NEW LONDON, Conn. (AP) — A planned congressional hearing on the handling of racial harassment at the Coast Guard Academy has been cancelled after the commandant of the Coast Guard declined to testify.
The hearing before the House committees on Homeland Security and Oversight and Reform had been scheduled for Thursday.
It was expected to address a report released in June by the Department of Homeland Security Office of Inspector General, which found the academy failed to properly respond to allegations of harassment on campus. Of 16 allegations of race-based harassment at the academy between 2013 and 2018 identified by the inspector general, the academy failed to properly investigate or handle 11 of them, the report said.
The complaints investigated by the Inspector General’s Office included episodes in which cadets used racial epithets, posed with a Confederate flag and and laughed at a blackface video in a common area.

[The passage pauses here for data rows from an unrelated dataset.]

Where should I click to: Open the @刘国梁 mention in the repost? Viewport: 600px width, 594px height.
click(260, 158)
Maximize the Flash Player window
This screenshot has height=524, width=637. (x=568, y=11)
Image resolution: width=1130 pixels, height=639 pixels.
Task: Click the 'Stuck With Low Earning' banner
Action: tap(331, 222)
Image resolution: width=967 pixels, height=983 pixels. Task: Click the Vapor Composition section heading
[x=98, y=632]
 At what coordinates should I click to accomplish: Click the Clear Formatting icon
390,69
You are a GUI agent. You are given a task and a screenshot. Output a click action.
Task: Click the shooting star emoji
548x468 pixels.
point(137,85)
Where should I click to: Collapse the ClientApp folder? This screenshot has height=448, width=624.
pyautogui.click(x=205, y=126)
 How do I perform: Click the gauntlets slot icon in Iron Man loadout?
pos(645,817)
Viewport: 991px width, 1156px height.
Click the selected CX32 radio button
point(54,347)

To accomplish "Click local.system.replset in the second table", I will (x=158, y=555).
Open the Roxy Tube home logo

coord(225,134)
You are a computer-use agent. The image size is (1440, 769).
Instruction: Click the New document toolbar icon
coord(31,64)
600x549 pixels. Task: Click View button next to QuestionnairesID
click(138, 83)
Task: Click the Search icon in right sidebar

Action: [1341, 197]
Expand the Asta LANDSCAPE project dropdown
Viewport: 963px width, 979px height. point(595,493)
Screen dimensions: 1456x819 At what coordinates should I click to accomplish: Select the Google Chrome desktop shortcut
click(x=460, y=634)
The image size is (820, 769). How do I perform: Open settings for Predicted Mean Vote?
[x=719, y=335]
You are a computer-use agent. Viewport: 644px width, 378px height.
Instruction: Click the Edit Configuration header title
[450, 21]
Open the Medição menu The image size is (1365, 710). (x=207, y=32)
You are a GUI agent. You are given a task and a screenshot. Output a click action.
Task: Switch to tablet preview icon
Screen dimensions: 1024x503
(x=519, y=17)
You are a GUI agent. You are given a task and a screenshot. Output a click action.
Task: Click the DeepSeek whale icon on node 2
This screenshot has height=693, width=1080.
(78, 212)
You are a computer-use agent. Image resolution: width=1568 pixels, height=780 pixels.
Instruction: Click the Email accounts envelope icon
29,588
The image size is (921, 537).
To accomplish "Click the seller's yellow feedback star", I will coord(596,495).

“At a time when people across this country are coming together to confront systemic racism, it is deeply disappointing that the Coast Guard’s Commandant, Admiral Karl Schultz, has rejected our invitation to testify publicly on race-based harassment at the Coast Guard Academy,” the chairpeople of the House Committee on Homeland Security and the House Committee on Oversight and Reform said in a written statement.
Lt. Cmdr. Brittany Panetta, a Coast Guard spokeswoman, said in a statement to The Day of New London that the service is “eager to testify at a time and venue that aligns with established executive branch and committee procedures regarding hearing notice, quorum, and question-and-answer period.”